Graphite is also a chemically inert substance and has an extreme temperature resistance. Because of these unique properties, graphite outperforms almost every other material, including steel and titanium, in plate applications that require very high temperatures.
Graphite plates are commonly used for structural ribs, components of kilns and copper, zinc and aluminum extrusion machines, cable manufacturing, carbide, electrodes, plastic injection molding parts, lubricating and sealing plates, and the most widely used—bipolar fuel cell construction. They can also be used to dam molten metal in metal fabrication plants and provide a protective barrier in welding processes.
The aerospace, paper, chemical, cement, electronic and electric industries also use graphite plates for many different application functions. Natural graphite is composed of layers of graphite which are not tightly bonded to each other and therefore can be separated easily. Some thinner flexible graphite plates are used as sealing material.
The graphite plates are custom made and also come in many different standard shapes and sizes, although plates are always uniformly flat, generally have 90º angled corners and are thinner than graphite sheets, which are very flexible and are able to be rolled up.
The extrusion process involves pure graphite, carbon graphite or a mixture of materials being heated until flexible and then forced through a hollow profile. Most plates are made of multiple uni-directional layers that have been sandwiched together with an epoxy.
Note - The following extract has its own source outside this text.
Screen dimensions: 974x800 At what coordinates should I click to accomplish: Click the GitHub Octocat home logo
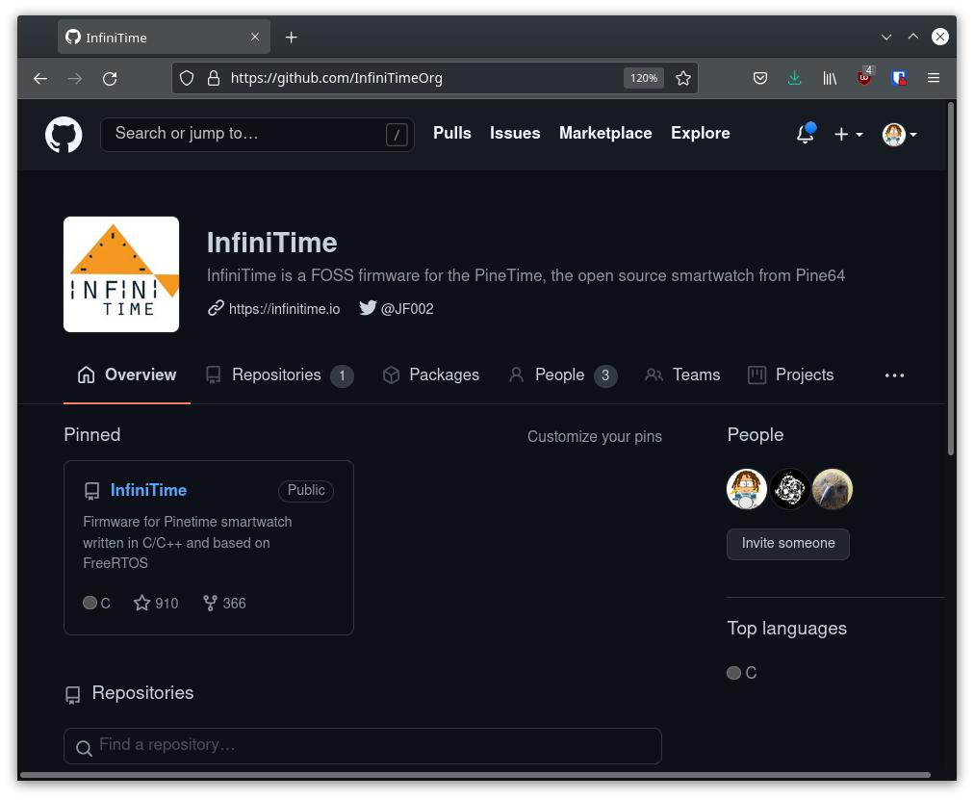(64, 135)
Because graphite tends to be a porous material, many plates are impregnated with wax, resin or high purity linseed oil to create a gas-tight seal and eliminate the problems that pores and impurities create.
Many different grades of graphite are used to make plates. IPG is made of fine particles, exhibits high strength and sharp detail. PL-850 is dense and oxidation resistant, meaning it fares will in extremely high temperatures. PL-800 is easy to machine and is also used in high temperature applications like furnaces and kilns.
Pure graphite is used in fuel cells and as graphite electrodes because it has lower density than other temperature resistant metal plates. However, it tends to be quite brittle and polymer binders are added to give the graphite more flexibility. The plates may be smooth, textured, have exterior layers made of high gloss woven carbon fabric, corrugated, engraved or have a patterned design. Like most graphite products, plates are inexpensive and simple to manufacture.